(GIVEN RECORDS)
--- START ---
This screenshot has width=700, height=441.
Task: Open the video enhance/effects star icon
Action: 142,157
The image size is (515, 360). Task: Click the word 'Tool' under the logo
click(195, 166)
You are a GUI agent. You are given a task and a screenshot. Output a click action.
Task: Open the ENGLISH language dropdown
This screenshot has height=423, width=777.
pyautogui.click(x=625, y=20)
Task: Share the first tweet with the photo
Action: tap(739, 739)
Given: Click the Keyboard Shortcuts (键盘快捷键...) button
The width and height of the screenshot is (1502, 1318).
--- END ---
--- START ---
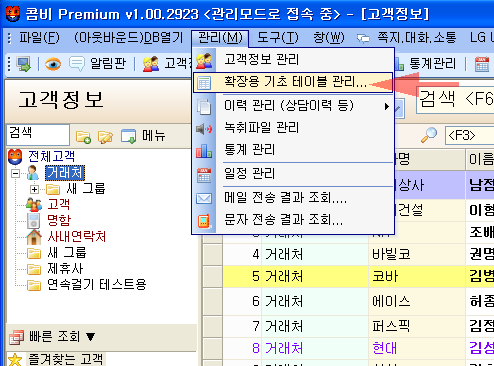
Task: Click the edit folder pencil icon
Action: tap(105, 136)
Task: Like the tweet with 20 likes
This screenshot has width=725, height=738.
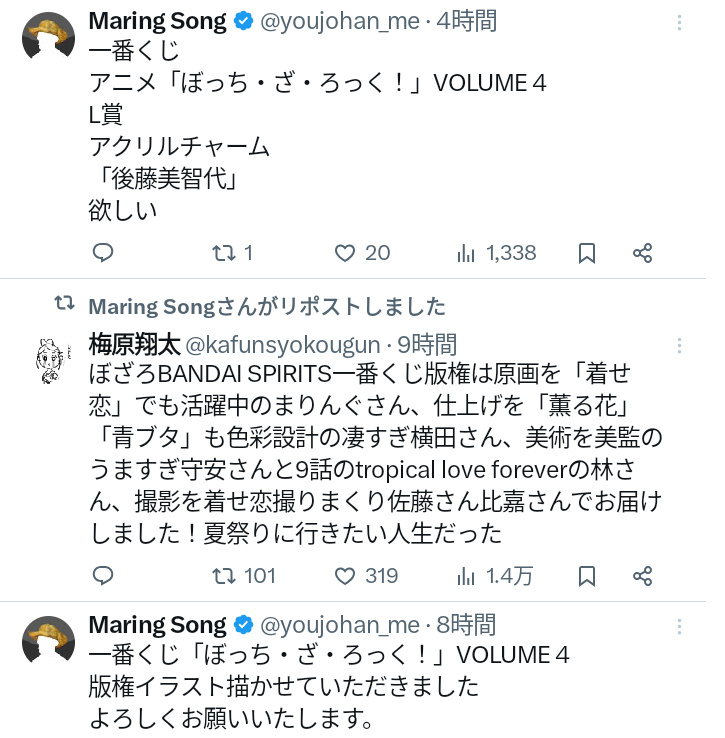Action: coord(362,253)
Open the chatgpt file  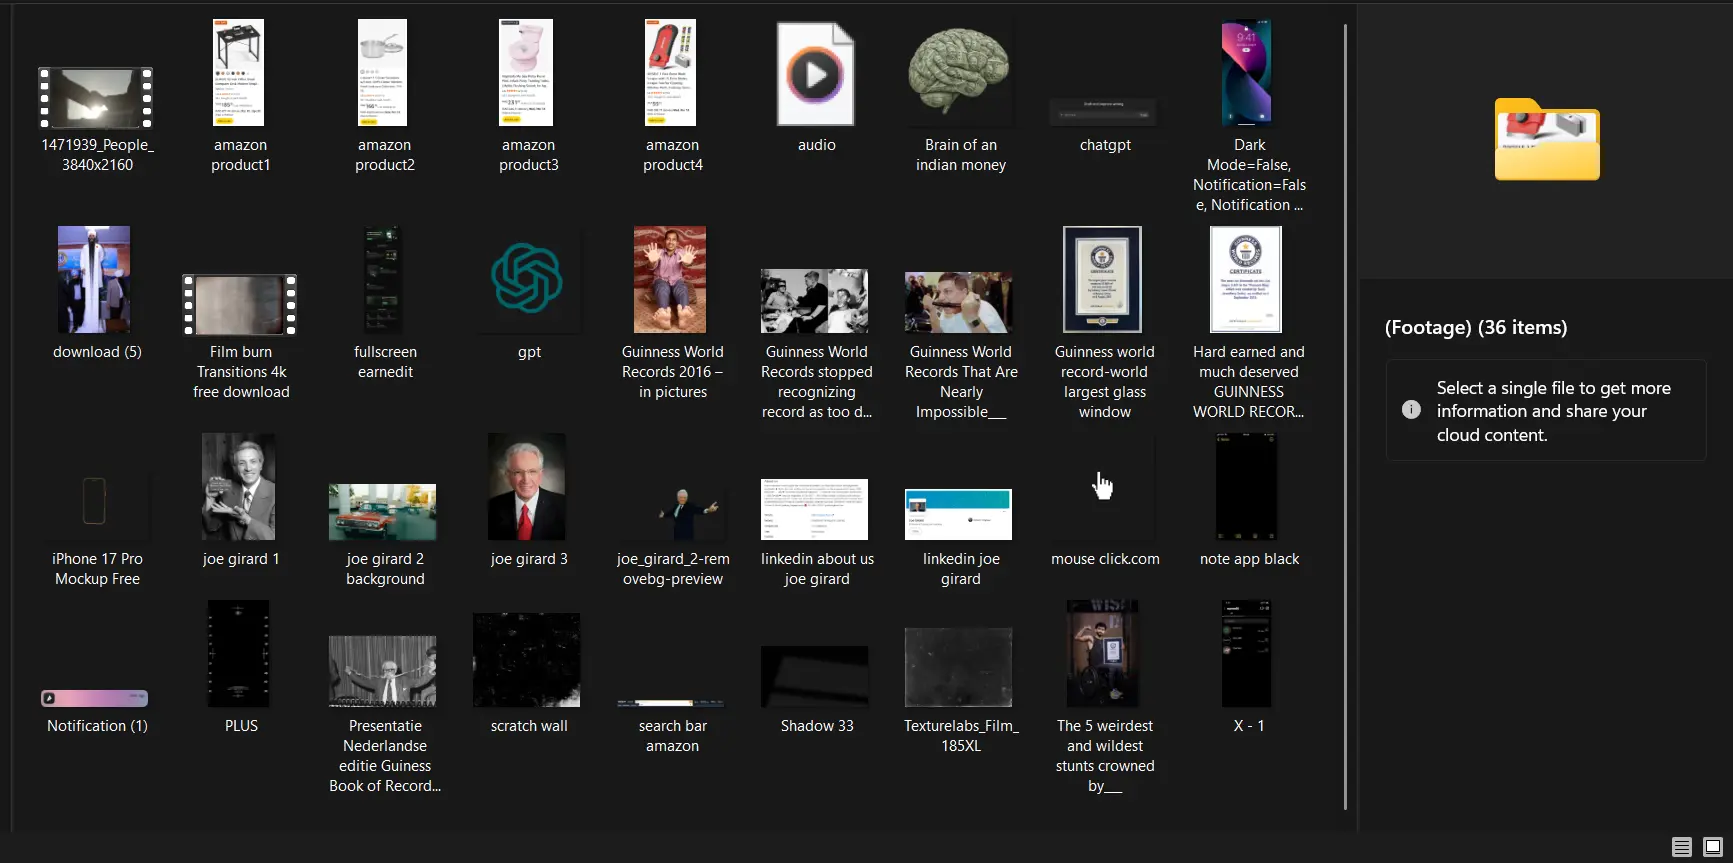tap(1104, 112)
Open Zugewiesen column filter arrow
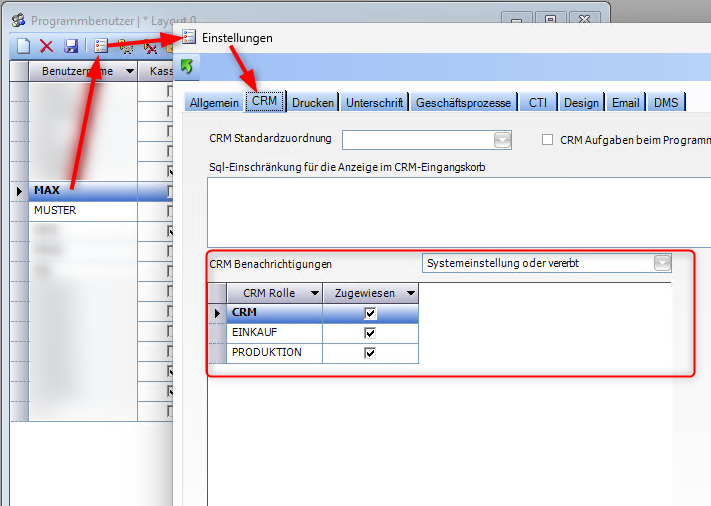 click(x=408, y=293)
--- END ---
--- START ---
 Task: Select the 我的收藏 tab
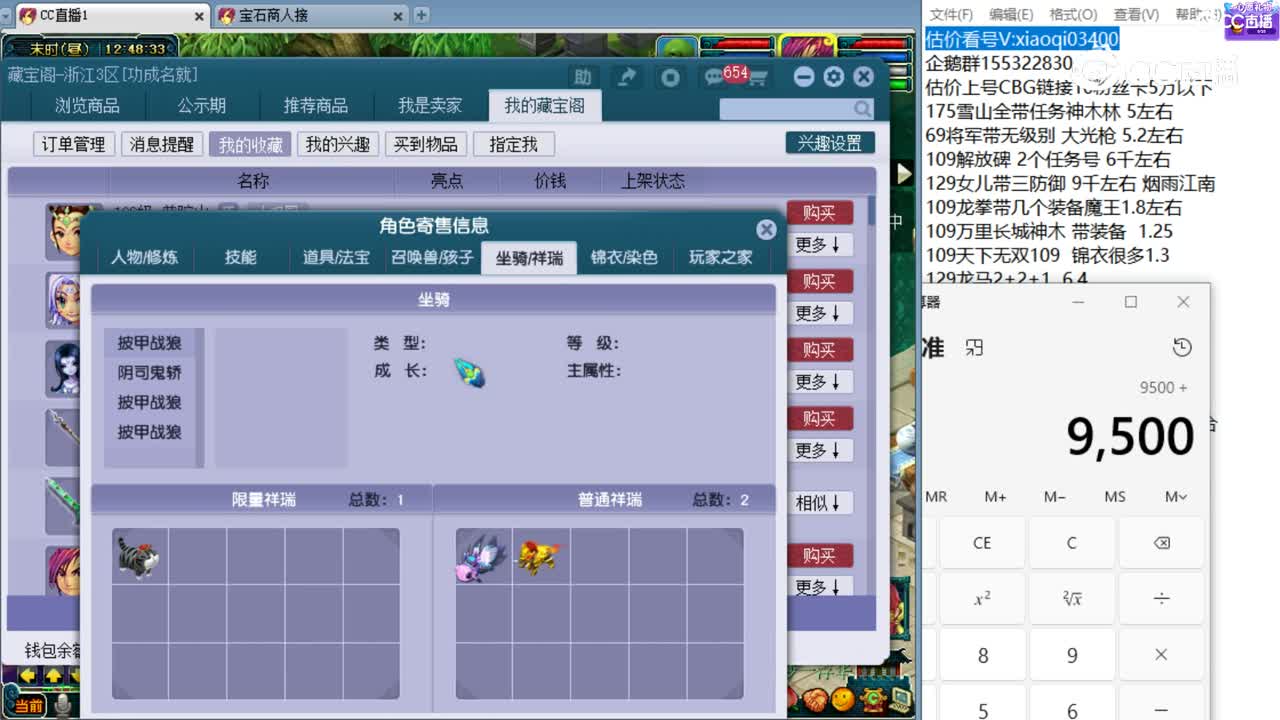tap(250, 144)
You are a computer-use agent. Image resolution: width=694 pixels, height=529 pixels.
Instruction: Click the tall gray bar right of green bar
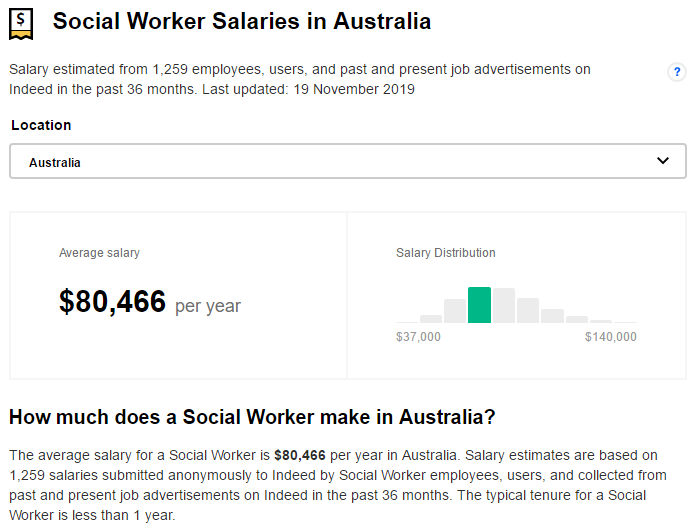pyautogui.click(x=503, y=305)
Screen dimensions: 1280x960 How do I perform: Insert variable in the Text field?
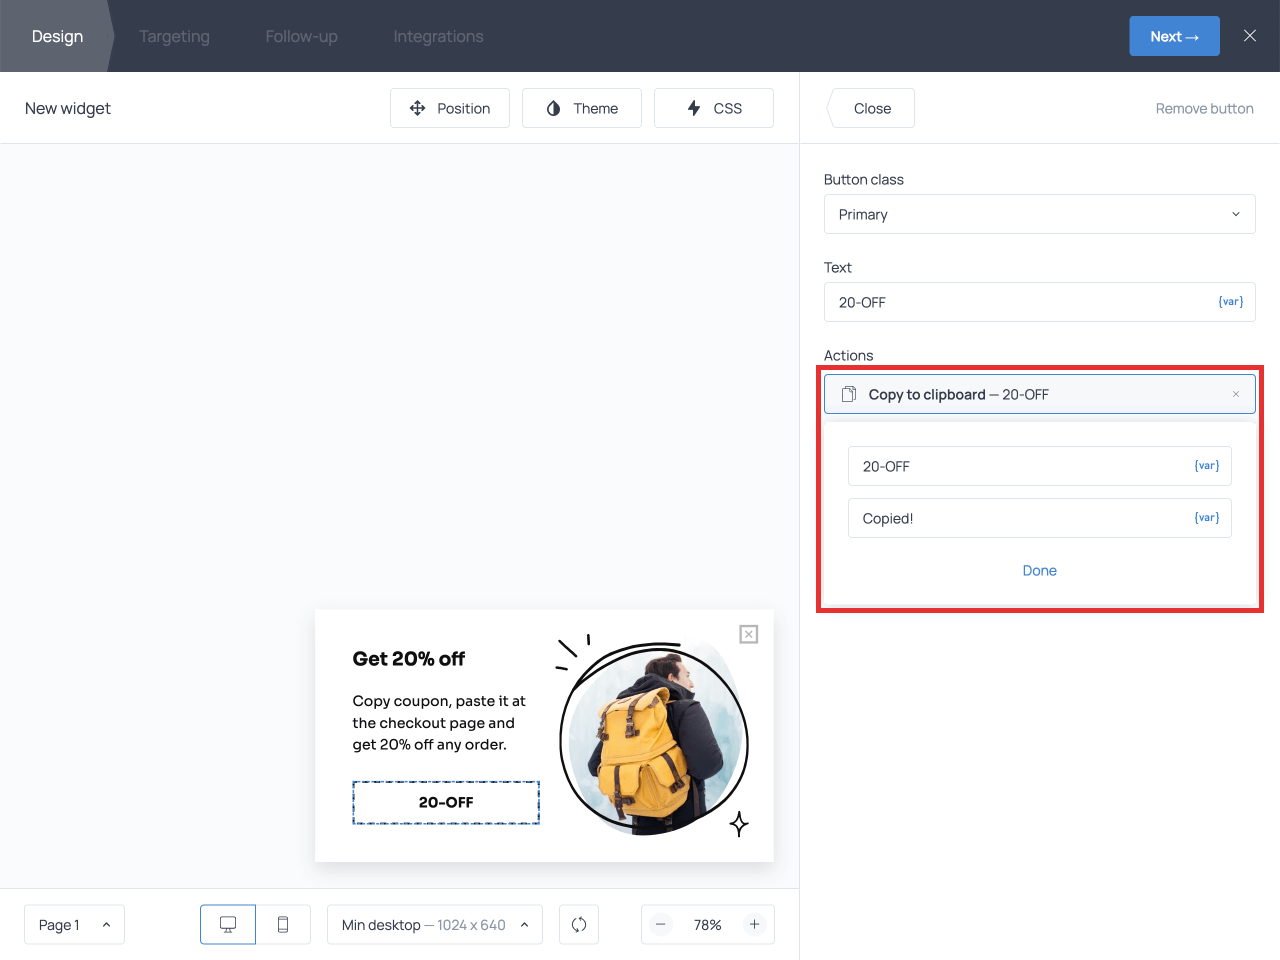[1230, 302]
--- END ---
(DESCRIPTION OF THE TASK) Report each line of the material above where the word "agent" appears.

(ANSWER FOR THE TASK)
You are a GUI agent. You are given a task and a screenshot. Output a click action.
You are a computer-use agent. Image resolution: width=694 pixels, height=529 pixels.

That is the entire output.